Photo: Sebastien Normand

« Vivants » is in duo, improvising? How do you approach composition and live these days? 

Indeed, « Vivants » is a duo creation. It’s not totally improvised. There’s a lot written down, but it’s not necessarily precise notes or sounds. We’ve created a solid backbone. We know exactly where we’re starting from, where we’re going and all the appointments we can’t miss between departure and arrival. The tensions, moods and states associated with each moment are also written down and determined with precision. The notes and sounds produced, the time we take to move from one state to another, are not written down. They emerge from the situation, our feelings, our relationship with the audience, the venue, etc…
I always compose like that. I’m not attached to the precision of the sound or the note, the speed of execution or the precision of the rhythm. What matters most to me are states of tension, suspension, reverie and so on. I’m also very attached to the harmonic complexities that emerge with the blending of acoustic and electronic sounds. The way we take hold of them to nurture them, sculpt them, let them surprise us.
Once the state we need to be in is written down, all that’s left is to play to get there.
I think for me, composing means creating the architecture, setting the master walls and the number of rooms, determining the volumes, laying the framework. To play is to live, and each inhabitant takes part in the life of the work and its creation.

Zélia Rault: Improvisation was the meeting point between Christophe and myself. During the composition process, improvisation enabled us to research, try out and experiment with ambiances, sounds and textures. As a result, even within the piece’s highly defined structure, there are spaces for improvisation. But these improvisations are also characterized by modes of play, rhythms and moods.
What also strikes me as very interesting about this piece is that we often perform it outdoors. In fact, the place, the audience and the nature around us have a direct influence on our music. The duration can change, a bell or birds can intervene, and we leave room for them.
So « Vivants » is a living piece!

Photo: Sebastien Normand

How were you first acquainted to Modular Synthesis? When did that happen and what did you think of it at the time?
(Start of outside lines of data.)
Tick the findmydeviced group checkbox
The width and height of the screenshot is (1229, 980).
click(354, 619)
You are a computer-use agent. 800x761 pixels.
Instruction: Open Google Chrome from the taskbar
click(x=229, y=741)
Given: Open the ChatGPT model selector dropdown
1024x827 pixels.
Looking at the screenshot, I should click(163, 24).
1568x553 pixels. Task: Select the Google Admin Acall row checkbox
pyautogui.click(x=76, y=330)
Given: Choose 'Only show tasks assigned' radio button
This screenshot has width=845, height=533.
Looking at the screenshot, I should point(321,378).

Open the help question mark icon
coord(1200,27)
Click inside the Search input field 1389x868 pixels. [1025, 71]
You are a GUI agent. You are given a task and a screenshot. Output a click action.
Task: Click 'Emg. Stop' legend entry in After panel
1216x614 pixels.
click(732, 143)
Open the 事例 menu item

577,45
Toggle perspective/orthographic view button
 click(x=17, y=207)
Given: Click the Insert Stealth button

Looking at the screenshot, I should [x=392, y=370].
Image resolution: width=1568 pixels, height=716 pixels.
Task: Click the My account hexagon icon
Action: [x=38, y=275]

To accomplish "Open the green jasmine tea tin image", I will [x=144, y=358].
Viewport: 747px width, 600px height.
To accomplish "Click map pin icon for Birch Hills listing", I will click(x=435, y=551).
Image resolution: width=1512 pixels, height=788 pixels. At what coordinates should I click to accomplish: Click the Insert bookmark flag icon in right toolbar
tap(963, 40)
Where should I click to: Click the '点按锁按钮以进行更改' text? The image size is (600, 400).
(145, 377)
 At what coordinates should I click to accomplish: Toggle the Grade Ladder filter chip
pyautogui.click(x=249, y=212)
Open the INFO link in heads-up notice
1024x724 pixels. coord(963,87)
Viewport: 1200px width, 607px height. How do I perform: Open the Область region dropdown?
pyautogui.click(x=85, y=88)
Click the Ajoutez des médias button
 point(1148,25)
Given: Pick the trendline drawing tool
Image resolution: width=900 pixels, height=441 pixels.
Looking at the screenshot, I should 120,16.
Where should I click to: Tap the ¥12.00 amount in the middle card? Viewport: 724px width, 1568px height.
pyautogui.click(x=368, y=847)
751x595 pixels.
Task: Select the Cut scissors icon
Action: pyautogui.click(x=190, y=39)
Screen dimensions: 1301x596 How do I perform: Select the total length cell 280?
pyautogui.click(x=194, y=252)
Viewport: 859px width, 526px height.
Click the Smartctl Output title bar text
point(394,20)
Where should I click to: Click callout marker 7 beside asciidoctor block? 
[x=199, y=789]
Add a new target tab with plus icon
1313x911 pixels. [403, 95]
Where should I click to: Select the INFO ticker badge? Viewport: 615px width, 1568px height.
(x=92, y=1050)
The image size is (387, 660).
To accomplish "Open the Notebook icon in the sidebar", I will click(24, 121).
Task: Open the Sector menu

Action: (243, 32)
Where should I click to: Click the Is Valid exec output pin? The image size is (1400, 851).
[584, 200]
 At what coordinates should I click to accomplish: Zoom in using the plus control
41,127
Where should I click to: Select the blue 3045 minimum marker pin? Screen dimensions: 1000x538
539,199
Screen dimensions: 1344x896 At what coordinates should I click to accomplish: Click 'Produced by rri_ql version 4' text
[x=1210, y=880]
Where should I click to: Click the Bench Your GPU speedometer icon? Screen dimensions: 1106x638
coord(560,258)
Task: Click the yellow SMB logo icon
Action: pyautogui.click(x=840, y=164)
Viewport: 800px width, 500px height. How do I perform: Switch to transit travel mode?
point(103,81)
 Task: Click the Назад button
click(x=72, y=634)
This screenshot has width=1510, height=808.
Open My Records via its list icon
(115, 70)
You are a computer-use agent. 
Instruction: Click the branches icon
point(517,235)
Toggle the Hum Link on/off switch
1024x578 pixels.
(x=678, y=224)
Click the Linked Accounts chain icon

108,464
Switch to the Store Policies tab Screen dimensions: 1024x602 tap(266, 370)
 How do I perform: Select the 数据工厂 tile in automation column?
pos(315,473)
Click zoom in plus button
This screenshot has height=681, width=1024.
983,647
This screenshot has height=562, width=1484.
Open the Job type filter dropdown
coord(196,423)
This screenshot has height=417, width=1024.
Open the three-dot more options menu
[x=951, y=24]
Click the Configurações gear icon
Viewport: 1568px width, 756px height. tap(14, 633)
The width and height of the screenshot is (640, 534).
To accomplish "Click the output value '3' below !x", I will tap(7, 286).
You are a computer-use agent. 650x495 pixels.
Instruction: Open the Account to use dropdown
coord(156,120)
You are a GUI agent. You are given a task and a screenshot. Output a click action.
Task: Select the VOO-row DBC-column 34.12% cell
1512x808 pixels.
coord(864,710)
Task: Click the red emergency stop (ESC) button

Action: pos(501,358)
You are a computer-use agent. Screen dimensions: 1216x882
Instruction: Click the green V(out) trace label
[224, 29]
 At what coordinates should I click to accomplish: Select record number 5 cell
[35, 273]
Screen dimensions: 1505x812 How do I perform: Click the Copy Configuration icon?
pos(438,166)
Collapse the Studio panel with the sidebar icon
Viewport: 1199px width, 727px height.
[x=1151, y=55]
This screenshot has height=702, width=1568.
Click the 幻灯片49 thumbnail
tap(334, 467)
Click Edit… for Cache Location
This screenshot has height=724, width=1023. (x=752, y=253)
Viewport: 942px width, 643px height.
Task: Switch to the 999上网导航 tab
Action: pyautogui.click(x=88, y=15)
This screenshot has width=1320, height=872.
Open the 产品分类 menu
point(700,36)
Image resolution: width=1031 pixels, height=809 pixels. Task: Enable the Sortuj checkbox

The first time I saw and heard a modular synth was at a Radiohead concert in 1998, on the “OK Computer tour ». I was 28 years old. Jonny Greenwood, the band’s guitarist, would sometimes drop his guitar to manipulate cables on a machine as tall as he was. I couldn’t understand what he was doing, but this strange cabinet full of potentiometers produced incredible sounds that he manipulated with great skill. I didn’t even know it was a synthesizer. To me, a synthesizer was a keyboard that produced formless, extremely soft, colorless sounds that lurked in the background of pop music. I hated it!
But there, in that Radiohead concert, I remember being fascinated by both the sounds and the gestures, Jonny’s posture, the way these sounds intertwined with those of the guitar, the bass, the voice…
I didn’t go much further in my research into this instrument after that experience. It was only a few years later, when I went back to studying electroacoustic composition, that I came across modular synthesis. But it wasn’t a very happy encounter. I found the sounds very cold, soulless and lifeless, and I couldn’t get to grips with the machine. It also reminded me of Jean-Michel Jarre, whose music and aesthetics I’ve never liked. So for a long time I composed using sounds that I recorded and then reworked. I quickly got fed up with going through the computer and not having the gestures that are so important to my eyes and those of the audience. So I started to use control surfaces, then DIY instruments that I fitted with contact microphones and worked on live sound via the computer and effects pedals.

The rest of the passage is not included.